I don’t blog much about sleep. I mean, mainly because I don’t feel like I get any. I’ve got so much on my plate that, for a long time, I felt like sleep was a liability. A casualty of war in the battle towards success. Some other poetic way of saying “I had too much to do and felt like I could skip sleep.”
But, for me, delaying sleep is different than it is for the average person. I work from home, and always have—if I skip sleep, I can nap when my kids nap. The average person can’t, so I’ve always felt like talking about sleep was a bit disingenuous on my part. I can’t push my unrealistic sleeping habits on other people with more solid schedules, you know?
That being said, even though my sleep schedule was erratic and often dependent upon whatever deadlines I had on my calendar or when the rent was due, I still got enough sleep to make sure my weight loss was successful.
And yes, you need sleep in order to ensure that your efforts are successful. It doesn’t matter if you work third shift—as long as you are getting enough rest to counter the effects of an exhausting day (emotionally, physically, or otherwise), you are okay.
For starters, the longer you’re awake, the more likely you are to eat. The average eating schedule is for your first meal to happen when you wake up, again during the middle of the day, and the third and final meal to happen a few hours before bed. If you wind up staying awake five or six hours after that meal, chances are high you’re going to eat again, and it’ll likely be very close to when you fall asleep. What’s more, but those post-dinner eating sessions are rarely meals but, instead, snacks and other high-carb and high-sugar foods that often make it difficult for you to fall asleep to begin with.

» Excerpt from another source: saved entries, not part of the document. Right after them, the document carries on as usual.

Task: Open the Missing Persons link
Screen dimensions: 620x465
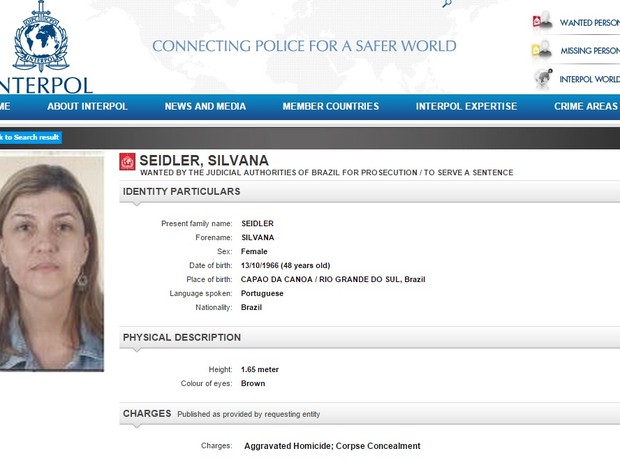Action: (590, 51)
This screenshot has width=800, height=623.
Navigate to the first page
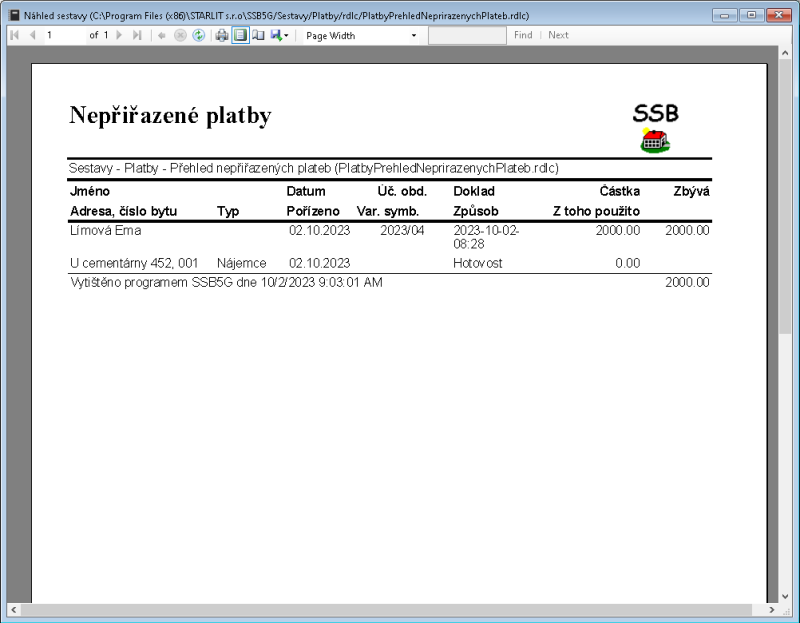tap(14, 35)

This ultimately creates a nasty cycle, where you fall asleep late, wake up tired, and rely on old faithfuls to get and keep you up and running—coffee, often with sugar, and sugar-laden foods that can carry you to your next meal on a sugar rush. And, because a tired body finds itself relying on sugar (and caffeine with sugar), it only reinforces the need for it, making it harder to turn down when its in your presence.
Furthermore, when you fall asleep on a high-carb and sugar-laden meal that’s also low on fiber, fat, and protein, your sleep is often restless. The kind of restlessness that results in you tossing and turning in your sleep is the same kind that forces you awake, hungry, to saunter off to the kitchen in search of something you can eat quickly.

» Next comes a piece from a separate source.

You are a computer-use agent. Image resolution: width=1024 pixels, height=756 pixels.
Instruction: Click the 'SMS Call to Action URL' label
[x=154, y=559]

The kinds of things “you can eat quickly” are also often high-carb, sugar laden foods, low in the very components that would help you get and stay asleep… the kinds of food that will jostle you awake, again, starving and in search of something quick and easy to eat to energize your morning. Sugar can definitely do that. But at what cost?
It also shouldn’t surprise anyone that lack of sleep is linked to Alzheimer’s disease, and that Alzheimer’s disease is also linked to excessive sugar intake… the same kind of excessive sugar intake that can cause a lack of sleep.

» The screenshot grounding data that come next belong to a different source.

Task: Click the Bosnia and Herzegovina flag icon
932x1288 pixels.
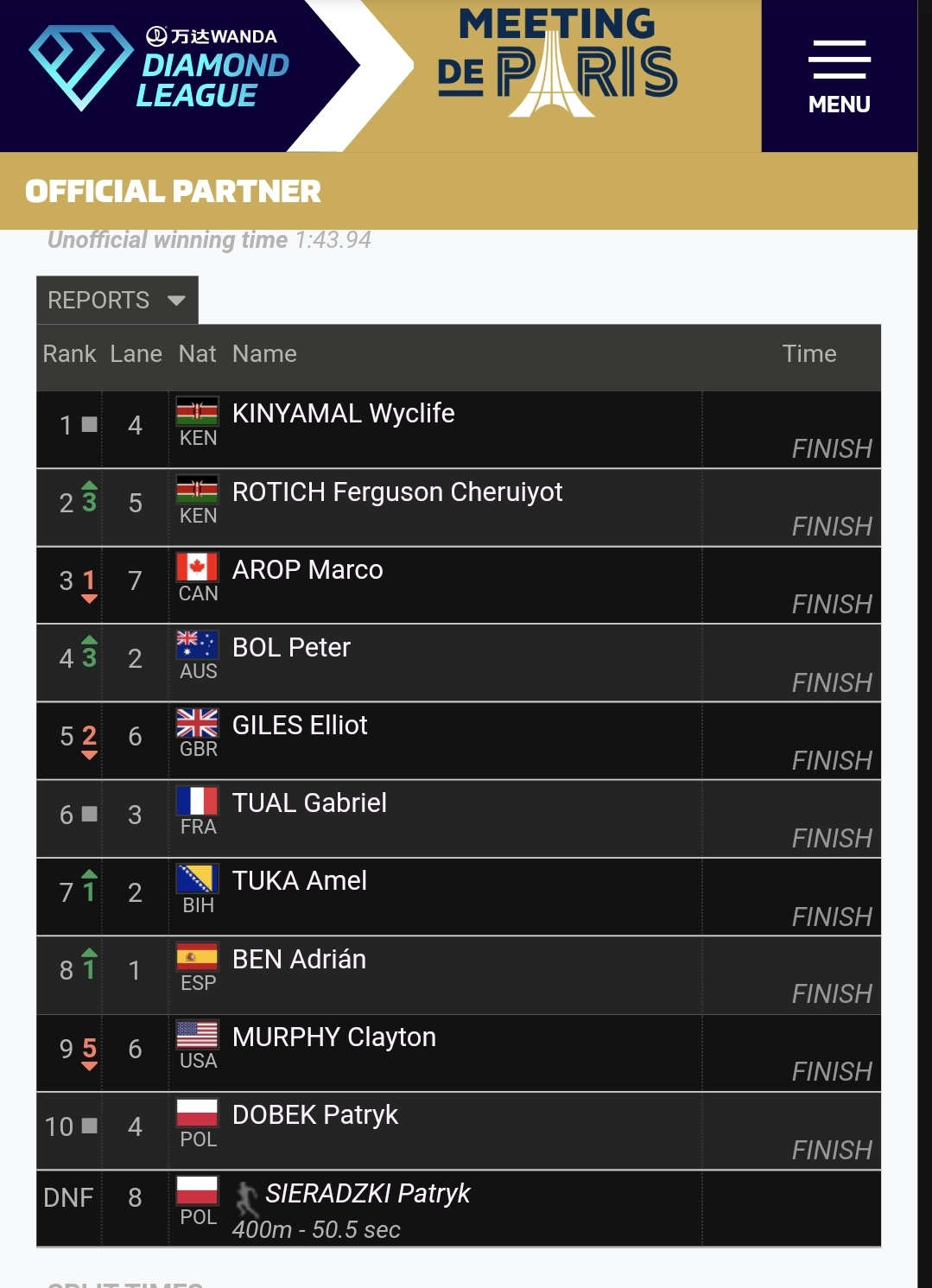Action: 197,879
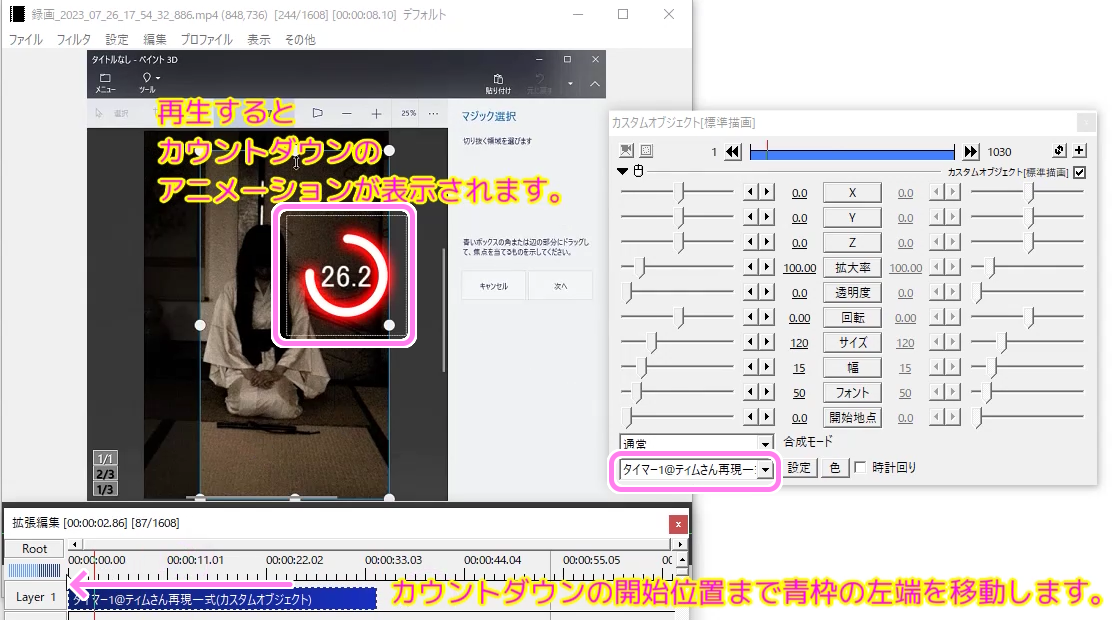Click the timeline zoom scale bar under Root

(34, 571)
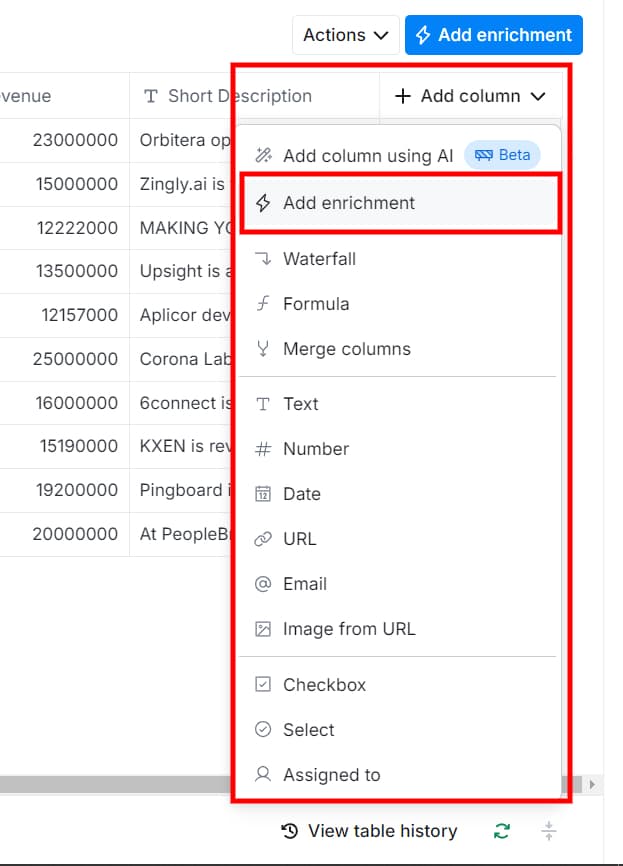Image resolution: width=623 pixels, height=866 pixels.
Task: Click the Waterfall enrichment icon
Action: 265,259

Sugar prevents your body from winding down in the traditional sense, so even when your body is laying or sitting still, you mind might be racing, which actively prevents you from being able to rest. And, from personal experience, if I have something sugary too close to my bedtime, more often than not I have nightmares—as a person who has lived with depression, I know that when my mind races it often quickly travels to darker territory, drudging up old memories and fears and parking them squarely in the middle of my sleep. Often, Ed will rub my face or arms to wake me, letting me know that I was making noises in my sleep. It’s usually because of nightmares—nightmares which, for me, almost always associate with what I ate prior to dinner.
By all means, don’t just take my word for it:
It turns out your diet might be to blame for restless nights, a new study by Columbia University researchers suggests. The team subjected 26 normal-weight adults to a controlled food regimen—high in dietary fiber and low in saturated fat and added sugars—for four days. On the fifth day, I’ll call this the dietary “free-for-all” day, they let the participants eat whatever they wanted. Each night, they monitored both sleep duration and quality—the number of times the participants woke up during the night, and the amount of time they spent in “slow-wave sleep,” the most restorative sleep stage.
The result: While total time spent snoozing didn’t change over the course of the experiment, sleep quality declined the more people spent their free-for-all day loading up on fiber-light, fat- and sugar-heavy foods. Meals low in fiber and high in saturated fat were associated with significantly less slow-wave sleep, while higher levels of sugar led to more wake-ups. The study subjects also fell asleep faster (an average of 17 minutes versus 29 minutes) on the controlled diet than they did on the self-selected one. [source]
What can you do? For starters, limit the sugar you consume throughout the day, and increase the amount of protein, fiber, and healthy fats you consume at each meal. Follow that up with skipping any post-dinner eating like dessert—unless it’s a complete and utter treat, like the rare restaurant visit or something—and you should be pretty close to smooth sailing. Pair all of that with an evening exercise routine—anything from a simple walk around your block to a spin class, and you’re well on your way to a restful and relaxing sleep… and, I’d suspect, a loss of a few pounds.
Tell me about your sleep. Are you getting enough? Are you struggling? What helps you get to sleep at night?